SHORT PROBLEM:
Retype every one of the records below, character for character, with no changes.

EXERCISE INPUT:
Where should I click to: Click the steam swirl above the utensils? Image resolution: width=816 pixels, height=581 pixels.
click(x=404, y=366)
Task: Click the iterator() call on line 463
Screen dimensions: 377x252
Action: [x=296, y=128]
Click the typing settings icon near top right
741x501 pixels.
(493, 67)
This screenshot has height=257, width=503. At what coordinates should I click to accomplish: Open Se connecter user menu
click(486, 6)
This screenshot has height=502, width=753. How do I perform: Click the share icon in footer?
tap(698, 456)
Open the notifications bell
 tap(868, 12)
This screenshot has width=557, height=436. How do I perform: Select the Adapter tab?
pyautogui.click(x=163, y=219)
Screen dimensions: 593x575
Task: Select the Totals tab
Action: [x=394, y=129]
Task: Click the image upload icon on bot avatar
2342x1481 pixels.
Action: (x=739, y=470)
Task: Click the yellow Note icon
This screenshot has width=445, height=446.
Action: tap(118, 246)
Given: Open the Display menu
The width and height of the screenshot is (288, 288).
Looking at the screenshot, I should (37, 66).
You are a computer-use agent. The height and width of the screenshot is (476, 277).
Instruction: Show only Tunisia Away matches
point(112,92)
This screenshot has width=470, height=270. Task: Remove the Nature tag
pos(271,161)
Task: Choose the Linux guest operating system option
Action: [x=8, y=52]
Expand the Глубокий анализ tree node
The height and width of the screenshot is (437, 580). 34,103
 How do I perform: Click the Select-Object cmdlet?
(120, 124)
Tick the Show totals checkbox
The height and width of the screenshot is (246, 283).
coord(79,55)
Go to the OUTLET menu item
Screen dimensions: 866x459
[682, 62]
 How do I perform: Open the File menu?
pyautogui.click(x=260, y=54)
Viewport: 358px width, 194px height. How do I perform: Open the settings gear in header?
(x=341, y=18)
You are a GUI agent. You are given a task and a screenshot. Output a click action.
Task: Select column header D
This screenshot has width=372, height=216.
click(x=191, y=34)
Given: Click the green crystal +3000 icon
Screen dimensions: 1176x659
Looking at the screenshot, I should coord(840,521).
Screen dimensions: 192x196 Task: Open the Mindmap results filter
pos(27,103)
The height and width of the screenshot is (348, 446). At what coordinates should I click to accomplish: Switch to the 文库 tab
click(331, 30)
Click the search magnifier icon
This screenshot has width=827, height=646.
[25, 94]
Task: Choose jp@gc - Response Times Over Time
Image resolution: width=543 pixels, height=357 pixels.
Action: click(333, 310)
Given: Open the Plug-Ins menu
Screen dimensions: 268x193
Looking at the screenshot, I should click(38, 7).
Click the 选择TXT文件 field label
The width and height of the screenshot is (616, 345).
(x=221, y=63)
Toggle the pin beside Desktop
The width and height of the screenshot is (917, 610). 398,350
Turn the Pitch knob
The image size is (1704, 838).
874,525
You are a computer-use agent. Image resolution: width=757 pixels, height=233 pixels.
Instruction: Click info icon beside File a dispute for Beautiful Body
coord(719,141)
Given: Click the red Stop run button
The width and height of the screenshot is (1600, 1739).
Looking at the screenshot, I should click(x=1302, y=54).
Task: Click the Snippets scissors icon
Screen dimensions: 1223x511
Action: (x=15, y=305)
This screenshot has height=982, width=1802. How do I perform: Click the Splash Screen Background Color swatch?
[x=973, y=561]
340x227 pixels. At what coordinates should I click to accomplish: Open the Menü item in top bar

CORRECT ANSWER:
Where should I click to: Click the steam swirl above the utensils? Image resolution: width=816 pixels, height=581 pixels.
click(x=404, y=366)
Task: Click the iterator() call on line 463
Screen dimensions: 377x252
Action: [x=296, y=128]
Click the typing settings icon near top right
741x501 pixels.
(493, 67)
This screenshot has height=257, width=503. At what coordinates should I click to accomplish: Open Se connecter user menu
click(486, 6)
This screenshot has height=502, width=753. How do I perform: Click the share icon in footer?
tap(698, 456)
Open the notifications bell
 tap(868, 12)
This screenshot has width=557, height=436. How do I perform: Select the Adapter tab?
pyautogui.click(x=163, y=219)
Screen dimensions: 593x575
Task: Select the Totals tab
Action: [x=394, y=129]
Task: Click the image upload icon on bot avatar
2342x1481 pixels.
Action: (x=739, y=470)
Task: Click the yellow Note icon
This screenshot has width=445, height=446.
Action: tap(118, 246)
Given: Open the Display menu
The width and height of the screenshot is (288, 288).
Looking at the screenshot, I should (37, 66).
You are a computer-use agent. The height and width of the screenshot is (476, 277).
Instruction: Show only Tunisia Away matches
point(112,92)
This screenshot has width=470, height=270. Task: Remove the Nature tag
pos(271,161)
Task: Choose the Linux guest operating system option
Action: [x=8, y=52]
Expand the Глубокий анализ tree node
The height and width of the screenshot is (437, 580). 34,103
 How do I perform: Click the Select-Object cmdlet?
(120, 124)
Tick the Show totals checkbox
The height and width of the screenshot is (246, 283).
coord(79,55)
Go to the OUTLET menu item
Screen dimensions: 866x459
[682, 62]
 How do I perform: Open the File menu?
pyautogui.click(x=260, y=54)
Viewport: 358px width, 194px height. How do I perform: Open the settings gear in header?
(x=341, y=18)
You are a GUI agent. You are given a task and a screenshot. Output a click action.
Task: Select column header D
This screenshot has width=372, height=216.
click(x=191, y=34)
Given: Click the green crystal +3000 icon
Screen dimensions: 1176x659
Looking at the screenshot, I should coord(840,521).
Screen dimensions: 192x196 Task: Open the Mindmap results filter
pos(27,103)
The height and width of the screenshot is (348, 446). At what coordinates should I click to accomplish: Switch to the 文库 tab
click(331, 30)
Click the search magnifier icon
This screenshot has width=827, height=646.
[25, 94]
Task: Choose jp@gc - Response Times Over Time
Image resolution: width=543 pixels, height=357 pixels.
Action: click(333, 310)
Given: Open the Plug-Ins menu
Screen dimensions: 268x193
Looking at the screenshot, I should click(38, 7).
Click the 选择TXT文件 field label
The width and height of the screenshot is (616, 345).
(x=221, y=63)
Toggle the pin beside Desktop
The width and height of the screenshot is (917, 610). 398,350
Turn the Pitch knob
The image size is (1704, 838).
874,525
You are a computer-use agent. Image resolution: width=757 pixels, height=233 pixels.
Instruction: Click info icon beside File a dispute for Beautiful Body
coord(719,141)
Given: Click the red Stop run button
The width and height of the screenshot is (1600, 1739).
Looking at the screenshot, I should click(x=1302, y=54).
Task: Click the Snippets scissors icon
Screen dimensions: 1223x511
Action: (x=15, y=305)
This screenshot has height=982, width=1802. How do I perform: Click the Splash Screen Background Color swatch?
[x=973, y=561]
340x227 pixels. At what coordinates should I click to accomplish: Open the Menü item in top bar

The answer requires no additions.